**The data**
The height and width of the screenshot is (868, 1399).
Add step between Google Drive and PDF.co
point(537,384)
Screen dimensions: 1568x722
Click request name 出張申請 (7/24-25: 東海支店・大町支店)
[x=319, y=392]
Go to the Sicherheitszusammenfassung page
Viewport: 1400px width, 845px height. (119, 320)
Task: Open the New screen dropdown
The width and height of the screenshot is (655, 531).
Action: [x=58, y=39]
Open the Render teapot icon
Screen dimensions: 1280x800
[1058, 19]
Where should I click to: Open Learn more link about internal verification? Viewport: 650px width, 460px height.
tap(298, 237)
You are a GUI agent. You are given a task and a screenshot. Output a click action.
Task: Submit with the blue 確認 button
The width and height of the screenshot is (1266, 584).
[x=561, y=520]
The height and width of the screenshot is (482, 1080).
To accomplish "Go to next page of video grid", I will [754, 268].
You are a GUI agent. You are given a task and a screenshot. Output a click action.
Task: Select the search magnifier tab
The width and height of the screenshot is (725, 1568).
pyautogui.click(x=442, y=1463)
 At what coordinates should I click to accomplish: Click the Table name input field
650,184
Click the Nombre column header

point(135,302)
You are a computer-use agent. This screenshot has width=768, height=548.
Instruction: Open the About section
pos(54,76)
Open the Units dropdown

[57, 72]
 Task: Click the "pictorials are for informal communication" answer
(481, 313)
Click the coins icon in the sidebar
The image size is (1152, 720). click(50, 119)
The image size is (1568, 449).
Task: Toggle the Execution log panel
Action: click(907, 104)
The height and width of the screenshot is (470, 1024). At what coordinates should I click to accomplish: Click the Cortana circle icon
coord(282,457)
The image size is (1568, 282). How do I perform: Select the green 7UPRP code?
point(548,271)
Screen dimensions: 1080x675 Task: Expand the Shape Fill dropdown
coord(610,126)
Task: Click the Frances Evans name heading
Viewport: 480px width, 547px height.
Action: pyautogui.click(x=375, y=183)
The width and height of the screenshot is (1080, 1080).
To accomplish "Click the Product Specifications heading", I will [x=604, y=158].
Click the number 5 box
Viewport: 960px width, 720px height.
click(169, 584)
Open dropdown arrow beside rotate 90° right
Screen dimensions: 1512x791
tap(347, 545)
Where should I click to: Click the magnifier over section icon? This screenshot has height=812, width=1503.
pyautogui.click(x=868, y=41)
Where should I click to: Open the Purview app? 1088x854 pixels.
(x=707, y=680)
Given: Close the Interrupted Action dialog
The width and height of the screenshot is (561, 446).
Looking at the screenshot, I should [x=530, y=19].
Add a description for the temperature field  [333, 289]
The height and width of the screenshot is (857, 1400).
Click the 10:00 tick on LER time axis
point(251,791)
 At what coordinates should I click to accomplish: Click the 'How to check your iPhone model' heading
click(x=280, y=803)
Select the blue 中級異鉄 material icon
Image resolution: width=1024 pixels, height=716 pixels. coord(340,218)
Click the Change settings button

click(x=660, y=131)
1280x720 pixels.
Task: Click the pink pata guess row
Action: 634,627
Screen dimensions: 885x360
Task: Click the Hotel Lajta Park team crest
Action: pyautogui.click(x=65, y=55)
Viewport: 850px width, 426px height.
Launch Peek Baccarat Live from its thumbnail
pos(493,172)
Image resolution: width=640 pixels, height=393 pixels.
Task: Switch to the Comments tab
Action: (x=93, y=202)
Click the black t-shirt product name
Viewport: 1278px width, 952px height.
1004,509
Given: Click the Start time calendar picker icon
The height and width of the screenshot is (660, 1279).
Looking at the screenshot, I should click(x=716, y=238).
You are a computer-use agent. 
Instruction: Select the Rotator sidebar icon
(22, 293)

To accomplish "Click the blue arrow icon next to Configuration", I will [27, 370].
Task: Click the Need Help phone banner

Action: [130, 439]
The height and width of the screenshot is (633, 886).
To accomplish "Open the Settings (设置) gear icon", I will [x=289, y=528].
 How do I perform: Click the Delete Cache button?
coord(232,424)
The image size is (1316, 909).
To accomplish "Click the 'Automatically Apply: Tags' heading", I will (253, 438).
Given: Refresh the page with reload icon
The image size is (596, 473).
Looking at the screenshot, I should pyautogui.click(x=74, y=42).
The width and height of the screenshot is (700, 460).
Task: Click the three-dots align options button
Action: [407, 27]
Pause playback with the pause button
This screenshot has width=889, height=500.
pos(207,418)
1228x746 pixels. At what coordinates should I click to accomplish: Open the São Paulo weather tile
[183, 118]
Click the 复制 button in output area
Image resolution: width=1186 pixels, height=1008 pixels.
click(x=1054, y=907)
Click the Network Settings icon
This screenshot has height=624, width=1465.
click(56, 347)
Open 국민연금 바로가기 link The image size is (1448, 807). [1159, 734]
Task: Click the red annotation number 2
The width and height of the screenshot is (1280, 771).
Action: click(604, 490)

**What is required**
From the line containing "Click the Network Settings icon" through the end of the material, print each line exactly as it appears.

**Final answer**
Click the Network Settings icon
This screenshot has height=624, width=1465.
click(56, 347)
Open 국민연금 바로가기 link The image size is (1448, 807). [1159, 734]
Task: Click the red annotation number 2
The width and height of the screenshot is (1280, 771).
Action: click(604, 490)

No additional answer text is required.